The Mississippi River drainage basin is the largest in the world and certainly the largest in North America. Flood risks are annual threats and, historically, flood events were left to states to resolve. There was an assumption that nothing could be done on a collective, national, basis to anticipate and prevent flood damage. All of that kind of thinking changed after the massive flood of 1927 when 246 lost their lives, about 137,000 buildings were flooded, and 700,000 lost their homes. Pressure on the national government led to the Flood Control Act in the year following the big flood. Levees, two thousand miles of them, together with a number of floodwalls and floodways, were installed by joint state and federal authorities. In 1993 there was a much worse flood than the one in 1927. The 1993 flood affected more than half of the total area of the river basin. A rare combination of highs and lows raised rainfall levels from the Dakotas to the upper areas of Mississippi. The loss of life from this event was considerably lower than in 1927, thanks to the precautions taken after 1927.Nevertheless, about 74,000 people were left homeless and 1,000 levees collapsed.

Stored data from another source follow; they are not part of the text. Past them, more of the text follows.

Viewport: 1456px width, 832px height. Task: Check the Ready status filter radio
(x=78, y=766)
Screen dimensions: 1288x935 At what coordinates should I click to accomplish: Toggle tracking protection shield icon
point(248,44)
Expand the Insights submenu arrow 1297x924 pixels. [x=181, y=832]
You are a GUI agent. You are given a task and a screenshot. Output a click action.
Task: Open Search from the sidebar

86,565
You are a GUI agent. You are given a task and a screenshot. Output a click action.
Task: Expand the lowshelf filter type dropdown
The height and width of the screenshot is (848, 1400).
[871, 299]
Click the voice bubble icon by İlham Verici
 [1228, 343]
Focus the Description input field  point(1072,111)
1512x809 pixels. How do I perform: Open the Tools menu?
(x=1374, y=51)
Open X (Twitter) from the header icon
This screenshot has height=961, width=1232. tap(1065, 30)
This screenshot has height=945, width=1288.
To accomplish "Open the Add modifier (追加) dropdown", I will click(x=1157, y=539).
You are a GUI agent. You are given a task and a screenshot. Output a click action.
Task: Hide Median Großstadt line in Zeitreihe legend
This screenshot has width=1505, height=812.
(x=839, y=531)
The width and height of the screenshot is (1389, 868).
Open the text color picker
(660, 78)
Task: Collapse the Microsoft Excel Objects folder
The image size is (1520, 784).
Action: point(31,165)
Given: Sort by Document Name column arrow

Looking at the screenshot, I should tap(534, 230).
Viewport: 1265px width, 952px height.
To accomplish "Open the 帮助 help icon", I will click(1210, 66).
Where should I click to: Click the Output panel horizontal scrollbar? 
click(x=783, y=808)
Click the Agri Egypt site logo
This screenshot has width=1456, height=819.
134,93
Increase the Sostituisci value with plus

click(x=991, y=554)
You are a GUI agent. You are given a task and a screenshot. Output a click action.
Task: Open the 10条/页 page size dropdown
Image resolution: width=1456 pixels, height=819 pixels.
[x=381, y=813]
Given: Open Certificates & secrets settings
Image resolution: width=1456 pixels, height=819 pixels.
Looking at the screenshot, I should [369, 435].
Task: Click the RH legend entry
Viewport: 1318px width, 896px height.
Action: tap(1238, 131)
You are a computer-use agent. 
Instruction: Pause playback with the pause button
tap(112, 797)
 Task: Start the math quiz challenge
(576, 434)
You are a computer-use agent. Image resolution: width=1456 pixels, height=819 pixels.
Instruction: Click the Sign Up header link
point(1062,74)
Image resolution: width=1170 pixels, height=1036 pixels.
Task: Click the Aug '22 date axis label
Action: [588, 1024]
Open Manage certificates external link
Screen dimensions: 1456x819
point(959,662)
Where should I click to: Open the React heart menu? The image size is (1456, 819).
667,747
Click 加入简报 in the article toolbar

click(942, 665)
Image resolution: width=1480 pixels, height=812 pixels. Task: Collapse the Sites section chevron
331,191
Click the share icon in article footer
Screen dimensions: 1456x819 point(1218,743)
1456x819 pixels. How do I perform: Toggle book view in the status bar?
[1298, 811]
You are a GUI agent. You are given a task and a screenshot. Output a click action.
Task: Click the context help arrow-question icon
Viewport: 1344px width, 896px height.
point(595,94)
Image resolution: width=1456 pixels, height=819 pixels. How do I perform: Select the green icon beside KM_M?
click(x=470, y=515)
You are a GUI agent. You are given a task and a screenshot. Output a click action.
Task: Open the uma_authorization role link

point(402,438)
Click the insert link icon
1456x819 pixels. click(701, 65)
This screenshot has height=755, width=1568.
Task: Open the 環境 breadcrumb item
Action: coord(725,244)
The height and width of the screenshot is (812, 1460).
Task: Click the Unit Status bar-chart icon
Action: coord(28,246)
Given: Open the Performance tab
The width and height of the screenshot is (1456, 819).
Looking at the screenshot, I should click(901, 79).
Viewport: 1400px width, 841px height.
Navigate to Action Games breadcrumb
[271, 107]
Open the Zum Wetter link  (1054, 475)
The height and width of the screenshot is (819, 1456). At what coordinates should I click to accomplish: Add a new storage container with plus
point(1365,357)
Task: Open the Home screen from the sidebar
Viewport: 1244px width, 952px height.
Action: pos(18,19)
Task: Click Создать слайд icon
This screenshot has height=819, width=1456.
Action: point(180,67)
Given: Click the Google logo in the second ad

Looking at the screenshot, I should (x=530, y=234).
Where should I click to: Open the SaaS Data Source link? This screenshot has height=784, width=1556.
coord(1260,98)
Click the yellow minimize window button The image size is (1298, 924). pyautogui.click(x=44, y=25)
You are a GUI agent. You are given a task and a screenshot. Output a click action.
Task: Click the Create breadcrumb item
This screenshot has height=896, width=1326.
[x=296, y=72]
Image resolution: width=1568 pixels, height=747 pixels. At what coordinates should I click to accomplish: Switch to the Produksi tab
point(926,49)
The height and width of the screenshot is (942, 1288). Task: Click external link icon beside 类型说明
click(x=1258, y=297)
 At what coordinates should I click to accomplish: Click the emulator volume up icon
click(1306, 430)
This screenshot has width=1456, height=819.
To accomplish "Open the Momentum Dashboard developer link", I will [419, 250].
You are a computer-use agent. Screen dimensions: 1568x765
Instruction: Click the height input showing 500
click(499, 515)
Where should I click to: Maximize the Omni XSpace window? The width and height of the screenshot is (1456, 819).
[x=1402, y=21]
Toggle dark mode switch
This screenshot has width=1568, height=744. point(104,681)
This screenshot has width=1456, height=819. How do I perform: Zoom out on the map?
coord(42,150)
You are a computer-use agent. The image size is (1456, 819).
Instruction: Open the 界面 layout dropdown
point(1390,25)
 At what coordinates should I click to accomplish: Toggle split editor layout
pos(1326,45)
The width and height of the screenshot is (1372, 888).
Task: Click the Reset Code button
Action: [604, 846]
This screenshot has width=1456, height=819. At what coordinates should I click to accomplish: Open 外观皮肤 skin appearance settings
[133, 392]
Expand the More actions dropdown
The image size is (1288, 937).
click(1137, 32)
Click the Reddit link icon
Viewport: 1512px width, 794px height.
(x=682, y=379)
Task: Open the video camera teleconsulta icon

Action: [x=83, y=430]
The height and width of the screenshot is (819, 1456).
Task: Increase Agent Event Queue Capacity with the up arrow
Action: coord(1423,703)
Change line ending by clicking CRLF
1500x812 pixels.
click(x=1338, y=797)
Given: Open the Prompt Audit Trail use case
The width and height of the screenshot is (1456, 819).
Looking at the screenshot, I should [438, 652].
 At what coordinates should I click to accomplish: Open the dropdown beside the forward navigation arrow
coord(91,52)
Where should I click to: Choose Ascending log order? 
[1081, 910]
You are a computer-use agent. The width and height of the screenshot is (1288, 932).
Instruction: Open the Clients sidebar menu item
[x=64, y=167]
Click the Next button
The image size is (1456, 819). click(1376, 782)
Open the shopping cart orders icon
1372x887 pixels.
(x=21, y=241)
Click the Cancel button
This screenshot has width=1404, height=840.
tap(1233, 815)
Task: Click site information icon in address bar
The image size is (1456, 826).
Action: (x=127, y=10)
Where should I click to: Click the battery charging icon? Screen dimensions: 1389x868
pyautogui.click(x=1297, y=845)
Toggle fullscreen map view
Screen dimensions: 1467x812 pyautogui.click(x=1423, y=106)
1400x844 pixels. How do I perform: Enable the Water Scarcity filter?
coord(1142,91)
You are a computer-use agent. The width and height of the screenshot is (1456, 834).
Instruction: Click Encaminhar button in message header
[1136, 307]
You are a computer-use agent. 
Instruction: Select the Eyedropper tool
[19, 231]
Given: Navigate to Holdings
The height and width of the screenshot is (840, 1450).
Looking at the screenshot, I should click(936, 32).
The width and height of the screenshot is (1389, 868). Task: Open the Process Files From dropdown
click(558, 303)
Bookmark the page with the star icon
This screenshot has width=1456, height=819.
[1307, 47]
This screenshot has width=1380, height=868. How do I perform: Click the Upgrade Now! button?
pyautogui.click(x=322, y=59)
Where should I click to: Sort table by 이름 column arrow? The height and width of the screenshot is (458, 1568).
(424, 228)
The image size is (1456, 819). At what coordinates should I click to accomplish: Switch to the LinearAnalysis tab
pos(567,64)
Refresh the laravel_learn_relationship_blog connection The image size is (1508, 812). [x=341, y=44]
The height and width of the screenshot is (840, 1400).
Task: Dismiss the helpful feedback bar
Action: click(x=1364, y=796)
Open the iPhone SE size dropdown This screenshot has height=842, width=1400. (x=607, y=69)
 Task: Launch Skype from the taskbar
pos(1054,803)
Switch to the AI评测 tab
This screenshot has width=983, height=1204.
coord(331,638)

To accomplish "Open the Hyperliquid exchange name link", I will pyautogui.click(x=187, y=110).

The tragedy of Hurricane Katrina and the flooding that ensued may have led to new concerns about the relationships between hurricanes and floods. Whether it was because of Katrina or otherwise, the National Oceanic and Atmospheric Administration (NOAA) decided in 2005 to document the details of hurricanes that made landfall in the contiguous United States and, in the course of their first two or three days, caused nine or more inches of rainfall in their landfall areas. There is another aspect of Katrina that should be noted because they have national implications—the insurance claims. Residents in New Orleans who had taken out insurance policies against damage from hurricanes were refused benefits from their insurance companies because, in the opinion of the insurance companies, the damage elements that residents suffered and that had been caused by flooding was not covered. Far away from the United States, on the other side of the earth, in Australia, there are new concerns and many public protests over the failure of the national government to protect people from floods. On this normally very dry continent major floods in 1973 and 1990 did extensive destruction and state and federal authorities were totally unprepared to deal with them.